# taz.de -- Video der Woche: Feiert die spätrömische Dekadenz!
       
       > 2.-Mai-Demo in Berlin. 2. Mai? Ja, eine Autorengruppe ruft zum Kampftag
       > der Arbeitslosen auf. Am Verkündigungsplatz betet eine Protestgruppe
       > wider die Arbeit.
       
 (IMG) Bild: Hedonistische Protestgruppe: Feiertag der Arbeitslosen am 2. Mai in Berlin.
       
       Tröööööt! Langsam setzt sich eine kleine hedonistische Protesttruppe unter
       dem Motto "Wir haben Zeit!" im Berliner Bezirk Prenzlauer Berg in Bewegung.
       Ein Polizist auf einem Motorrad führt die Demonstrierenden an.
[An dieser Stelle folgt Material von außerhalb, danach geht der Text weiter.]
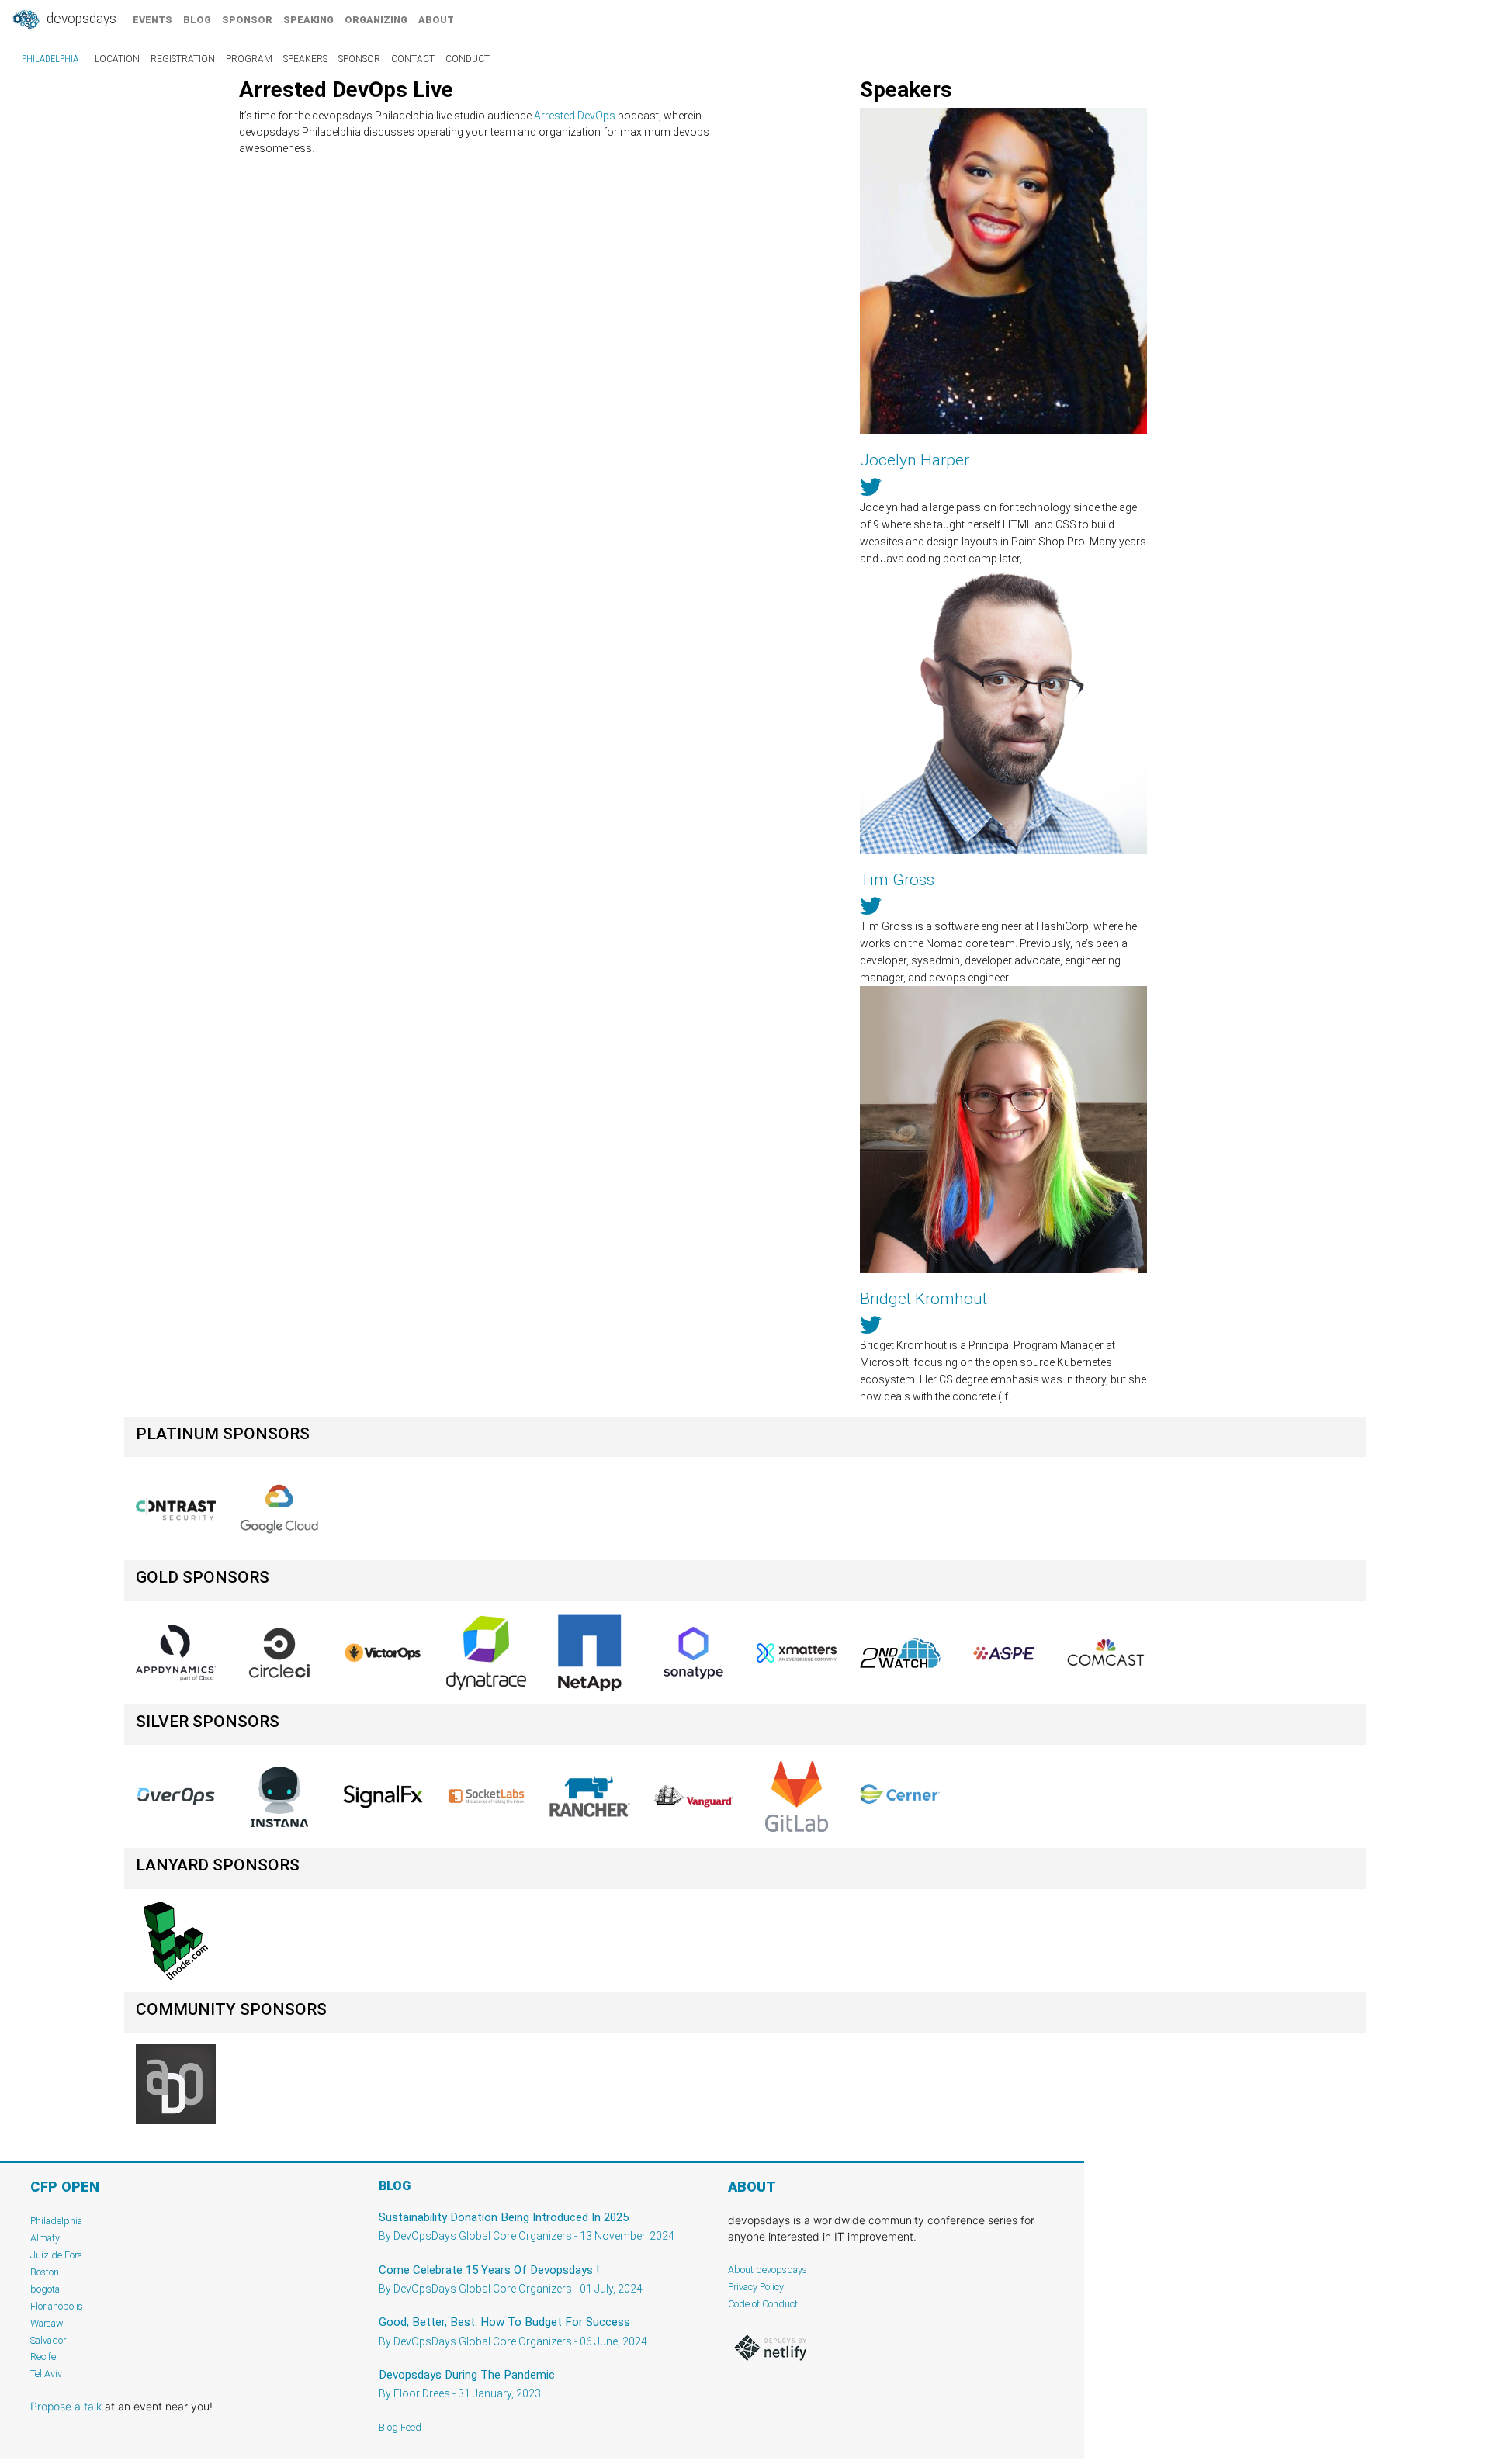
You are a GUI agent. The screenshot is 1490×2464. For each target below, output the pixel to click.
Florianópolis (56, 2306)
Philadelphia (50, 59)
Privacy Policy (756, 2287)
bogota (45, 2289)
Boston (44, 2272)
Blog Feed (400, 2427)
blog (197, 20)
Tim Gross (897, 879)
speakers (305, 59)
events (152, 20)
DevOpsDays (79, 18)
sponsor (247, 20)
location (117, 59)
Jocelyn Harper (914, 460)
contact (413, 59)
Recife (43, 2356)
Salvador (48, 2340)
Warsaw (47, 2323)
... (1027, 558)
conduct (467, 59)
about (436, 20)
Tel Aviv (46, 2373)
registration (183, 59)
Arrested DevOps (574, 115)
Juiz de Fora (56, 2255)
Der Sprecher
       und das Protestgefolge schleichen dem Megafon-Sprecher in zustimmender
       Haltung hinterher.
       
       Aus den Lautsprechern des Begleitfahrzeugs tönt eine kräftige Stimme: "Die
       euphemistische Gleichsetzung von Hartz IV-Beziehern und römischer
       Oberschicht lässt tief in die wahn-verzerrte Vorstellungswelt des
       FDP-Politikers blicken." So beschwert man sich über die Aussagen Guido
       Westerwelles zu den Hartz-IV-Sätzen.
       
       Seit sechs Jahren demonstriert eine kleine Menschentraube am 2. Mai in
       Berlin gegen den Zwang zur Lohnarbeit. Sie rufen zum gemeinsamen Protest
       wider die Arbeit auf: Künstler, die lieber ihrem kreativen Schaffen
       nachgehen möchten, sind ebenso mit von der Partie wie Eltern, die sich
       ihren Kindern mehr verpflichtet fühlen als ihrer Arbeit. Aber auch
       Menschen, die einfach nicht von der Lohnarbeit überzeugt sind, weil
       Maschinen das viel besser könnten und der Arbeitsmarkt nicht genug Platz
       biete, fühlen sich bei der Demo gut aufgehoben.
       
       Zynisch führt der Verkünder weiter aus: "Hartz IV-Empfänger feiern Orgien
       im Stil der spätrömischen Patrizier und speisen zum Frühstück Austern und
       Kammmuscheln."
       
       Mit provokanten Hedonisten-Schildern wie "Einen Tag im Leben als
       Heuschrecke mach ich", "Urlaub für alle", "Arbeit stinkt", "Maschine
       arbeitet, ich genieße" verkündet die gesellige Truppe ihren Unmut über die
       Leistungsgesellschaft. Sprechchöre jubeln den Protagonisten zu, lassen sich
       dann aber auch nicht aus der Ruhe bringen und ziehen ihr Programm nach Plan
       durch.
       
       Die Kundgebungen erinnern einerseits an hedonistische Veranstaltungen,
       andererseits weisen die Freizeit-Forderungen auch inhaltliche
       Berührungspunkte mit der Anarchistischen Pogo-Partei Deutschlands (APPD)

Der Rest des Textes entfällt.